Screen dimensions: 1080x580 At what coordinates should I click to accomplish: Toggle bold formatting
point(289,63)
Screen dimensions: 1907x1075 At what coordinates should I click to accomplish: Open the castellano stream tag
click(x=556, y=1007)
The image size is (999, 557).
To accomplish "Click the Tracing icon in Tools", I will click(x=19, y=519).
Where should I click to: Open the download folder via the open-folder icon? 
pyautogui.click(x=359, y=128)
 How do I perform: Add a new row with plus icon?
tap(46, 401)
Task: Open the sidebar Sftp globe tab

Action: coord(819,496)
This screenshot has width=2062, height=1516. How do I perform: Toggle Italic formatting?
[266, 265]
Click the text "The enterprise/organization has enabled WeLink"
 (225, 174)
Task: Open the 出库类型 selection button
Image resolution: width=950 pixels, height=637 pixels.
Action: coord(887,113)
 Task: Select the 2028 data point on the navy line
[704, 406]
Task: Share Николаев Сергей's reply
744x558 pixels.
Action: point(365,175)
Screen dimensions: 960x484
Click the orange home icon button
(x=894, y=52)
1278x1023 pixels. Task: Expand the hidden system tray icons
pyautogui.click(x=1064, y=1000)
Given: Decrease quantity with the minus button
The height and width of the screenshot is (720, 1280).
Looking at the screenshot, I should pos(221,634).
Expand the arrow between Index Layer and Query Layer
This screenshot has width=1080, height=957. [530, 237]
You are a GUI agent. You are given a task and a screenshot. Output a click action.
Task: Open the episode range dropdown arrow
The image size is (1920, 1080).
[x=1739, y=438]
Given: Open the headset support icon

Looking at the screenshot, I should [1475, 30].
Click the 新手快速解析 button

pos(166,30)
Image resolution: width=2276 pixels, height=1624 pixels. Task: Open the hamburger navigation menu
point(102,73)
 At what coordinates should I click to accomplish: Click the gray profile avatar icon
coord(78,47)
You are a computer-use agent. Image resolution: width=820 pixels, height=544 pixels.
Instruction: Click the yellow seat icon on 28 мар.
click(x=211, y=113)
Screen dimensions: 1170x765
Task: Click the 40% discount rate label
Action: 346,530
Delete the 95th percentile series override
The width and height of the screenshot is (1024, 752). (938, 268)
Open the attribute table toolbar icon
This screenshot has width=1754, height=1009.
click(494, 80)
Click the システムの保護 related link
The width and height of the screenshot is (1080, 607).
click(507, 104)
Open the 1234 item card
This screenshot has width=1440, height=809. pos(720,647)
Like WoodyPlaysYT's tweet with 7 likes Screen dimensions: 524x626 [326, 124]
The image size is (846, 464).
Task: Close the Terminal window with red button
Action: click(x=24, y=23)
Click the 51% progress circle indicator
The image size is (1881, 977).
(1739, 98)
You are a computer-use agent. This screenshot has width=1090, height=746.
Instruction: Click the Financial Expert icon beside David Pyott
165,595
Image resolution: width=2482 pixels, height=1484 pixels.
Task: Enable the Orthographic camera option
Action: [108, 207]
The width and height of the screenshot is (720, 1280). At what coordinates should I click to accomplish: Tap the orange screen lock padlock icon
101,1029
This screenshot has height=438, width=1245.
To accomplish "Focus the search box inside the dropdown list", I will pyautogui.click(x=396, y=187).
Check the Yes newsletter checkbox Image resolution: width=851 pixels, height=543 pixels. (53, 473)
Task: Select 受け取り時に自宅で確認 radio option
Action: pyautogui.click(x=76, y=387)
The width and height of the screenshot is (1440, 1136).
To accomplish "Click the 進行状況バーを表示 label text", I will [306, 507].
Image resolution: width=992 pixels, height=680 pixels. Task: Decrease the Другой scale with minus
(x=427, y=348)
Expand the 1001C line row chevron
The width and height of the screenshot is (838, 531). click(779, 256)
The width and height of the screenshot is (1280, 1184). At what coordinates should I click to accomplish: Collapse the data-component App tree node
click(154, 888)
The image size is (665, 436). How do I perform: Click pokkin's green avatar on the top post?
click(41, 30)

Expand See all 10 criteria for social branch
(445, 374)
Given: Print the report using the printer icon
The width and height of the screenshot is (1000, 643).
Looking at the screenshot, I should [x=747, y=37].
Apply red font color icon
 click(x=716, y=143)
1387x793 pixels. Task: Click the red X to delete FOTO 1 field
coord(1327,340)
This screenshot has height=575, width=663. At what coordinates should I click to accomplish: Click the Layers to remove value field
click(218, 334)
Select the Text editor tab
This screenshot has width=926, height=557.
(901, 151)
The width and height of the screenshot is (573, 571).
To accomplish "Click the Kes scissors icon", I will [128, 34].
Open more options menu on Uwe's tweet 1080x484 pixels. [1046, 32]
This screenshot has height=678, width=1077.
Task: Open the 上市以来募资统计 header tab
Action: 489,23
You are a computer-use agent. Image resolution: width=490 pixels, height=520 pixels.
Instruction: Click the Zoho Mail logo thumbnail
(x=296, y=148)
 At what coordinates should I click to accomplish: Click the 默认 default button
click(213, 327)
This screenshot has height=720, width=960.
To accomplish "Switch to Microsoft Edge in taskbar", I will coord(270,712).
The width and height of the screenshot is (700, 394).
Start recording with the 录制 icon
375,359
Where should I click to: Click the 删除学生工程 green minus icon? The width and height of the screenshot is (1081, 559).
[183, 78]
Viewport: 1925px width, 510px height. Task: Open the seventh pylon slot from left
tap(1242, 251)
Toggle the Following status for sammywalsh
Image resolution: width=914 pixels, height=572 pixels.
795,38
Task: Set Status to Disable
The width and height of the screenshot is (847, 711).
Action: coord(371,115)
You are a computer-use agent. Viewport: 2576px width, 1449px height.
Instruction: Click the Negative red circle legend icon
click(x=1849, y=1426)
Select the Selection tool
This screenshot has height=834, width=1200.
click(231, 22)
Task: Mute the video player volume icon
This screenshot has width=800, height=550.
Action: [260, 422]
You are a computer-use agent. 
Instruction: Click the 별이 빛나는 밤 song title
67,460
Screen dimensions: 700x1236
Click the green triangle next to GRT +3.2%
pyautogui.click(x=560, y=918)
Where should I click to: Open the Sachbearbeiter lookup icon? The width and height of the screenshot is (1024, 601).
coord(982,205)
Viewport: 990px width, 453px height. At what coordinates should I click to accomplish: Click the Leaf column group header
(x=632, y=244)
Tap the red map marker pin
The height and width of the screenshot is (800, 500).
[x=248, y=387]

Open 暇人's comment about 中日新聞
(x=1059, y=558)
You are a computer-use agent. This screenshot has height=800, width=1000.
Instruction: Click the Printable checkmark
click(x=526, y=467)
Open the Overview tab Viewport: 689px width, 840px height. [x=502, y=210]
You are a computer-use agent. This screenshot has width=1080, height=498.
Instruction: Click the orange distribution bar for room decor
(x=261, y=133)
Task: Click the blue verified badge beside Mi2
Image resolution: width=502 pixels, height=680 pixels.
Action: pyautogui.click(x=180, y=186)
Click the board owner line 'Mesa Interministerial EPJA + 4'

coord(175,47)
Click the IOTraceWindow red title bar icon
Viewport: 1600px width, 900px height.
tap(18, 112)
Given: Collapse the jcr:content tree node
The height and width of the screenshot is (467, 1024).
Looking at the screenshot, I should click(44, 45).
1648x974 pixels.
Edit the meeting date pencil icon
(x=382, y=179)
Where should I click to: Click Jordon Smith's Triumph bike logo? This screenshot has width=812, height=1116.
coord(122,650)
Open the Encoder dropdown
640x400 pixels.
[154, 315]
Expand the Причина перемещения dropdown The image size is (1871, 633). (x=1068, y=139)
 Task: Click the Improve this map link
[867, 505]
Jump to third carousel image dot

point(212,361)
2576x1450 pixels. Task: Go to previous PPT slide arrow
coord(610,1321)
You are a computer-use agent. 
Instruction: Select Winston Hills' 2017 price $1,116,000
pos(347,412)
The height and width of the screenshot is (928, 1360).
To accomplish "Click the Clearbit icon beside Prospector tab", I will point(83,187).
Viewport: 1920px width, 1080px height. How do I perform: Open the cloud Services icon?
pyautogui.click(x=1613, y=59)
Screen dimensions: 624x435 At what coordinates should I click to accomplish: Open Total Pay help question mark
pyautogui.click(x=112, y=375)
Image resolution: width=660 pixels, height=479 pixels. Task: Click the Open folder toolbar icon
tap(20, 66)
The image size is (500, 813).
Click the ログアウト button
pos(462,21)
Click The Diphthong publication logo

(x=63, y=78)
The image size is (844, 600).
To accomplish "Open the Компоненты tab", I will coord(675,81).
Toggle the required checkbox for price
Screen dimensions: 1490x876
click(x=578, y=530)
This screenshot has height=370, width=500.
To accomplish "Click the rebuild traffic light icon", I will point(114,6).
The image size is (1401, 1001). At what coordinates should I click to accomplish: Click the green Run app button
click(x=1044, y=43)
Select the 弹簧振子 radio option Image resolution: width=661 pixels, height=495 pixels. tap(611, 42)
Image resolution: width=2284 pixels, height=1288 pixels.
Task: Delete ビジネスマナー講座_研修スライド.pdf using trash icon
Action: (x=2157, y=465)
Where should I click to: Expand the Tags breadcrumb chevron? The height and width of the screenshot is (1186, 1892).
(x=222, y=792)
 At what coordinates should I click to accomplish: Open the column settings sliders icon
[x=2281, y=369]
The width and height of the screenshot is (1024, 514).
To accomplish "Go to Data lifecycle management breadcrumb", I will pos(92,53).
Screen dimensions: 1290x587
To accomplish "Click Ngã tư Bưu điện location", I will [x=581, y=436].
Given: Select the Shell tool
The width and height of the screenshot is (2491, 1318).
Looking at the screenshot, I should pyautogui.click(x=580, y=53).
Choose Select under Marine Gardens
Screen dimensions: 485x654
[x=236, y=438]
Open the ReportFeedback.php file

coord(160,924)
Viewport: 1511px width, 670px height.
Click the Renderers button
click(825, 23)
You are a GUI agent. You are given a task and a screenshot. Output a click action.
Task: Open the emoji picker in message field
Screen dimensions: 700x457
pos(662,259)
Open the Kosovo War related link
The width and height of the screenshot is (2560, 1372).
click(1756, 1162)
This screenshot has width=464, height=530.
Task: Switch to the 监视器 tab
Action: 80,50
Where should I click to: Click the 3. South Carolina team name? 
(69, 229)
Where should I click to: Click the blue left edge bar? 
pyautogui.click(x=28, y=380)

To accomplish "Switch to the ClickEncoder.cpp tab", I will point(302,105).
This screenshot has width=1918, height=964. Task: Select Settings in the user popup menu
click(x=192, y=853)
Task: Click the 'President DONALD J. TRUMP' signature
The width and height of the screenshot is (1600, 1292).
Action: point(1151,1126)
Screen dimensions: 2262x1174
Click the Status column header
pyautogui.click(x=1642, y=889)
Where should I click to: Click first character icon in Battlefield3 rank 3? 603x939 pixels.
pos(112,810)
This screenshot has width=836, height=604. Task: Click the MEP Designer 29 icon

▶ _Job_
Copy the rows starting at the beginning of the rows and ending at the line containing "will click(x=19, y=519).", substituting "underline" for "bold" and leaving everything else unchanged.

▶ _Solution for this problem_
Screen dimensions: 1080x580 At what coordinates should I click to accomplish: Toggle underline formatting
point(289,63)
Screen dimensions: 1907x1075 At what coordinates should I click to accomplish: Open the castellano stream tag
click(x=556, y=1007)
The image size is (999, 557).
To accomplish "Click the Tracing icon in Tools", I will click(x=19, y=519).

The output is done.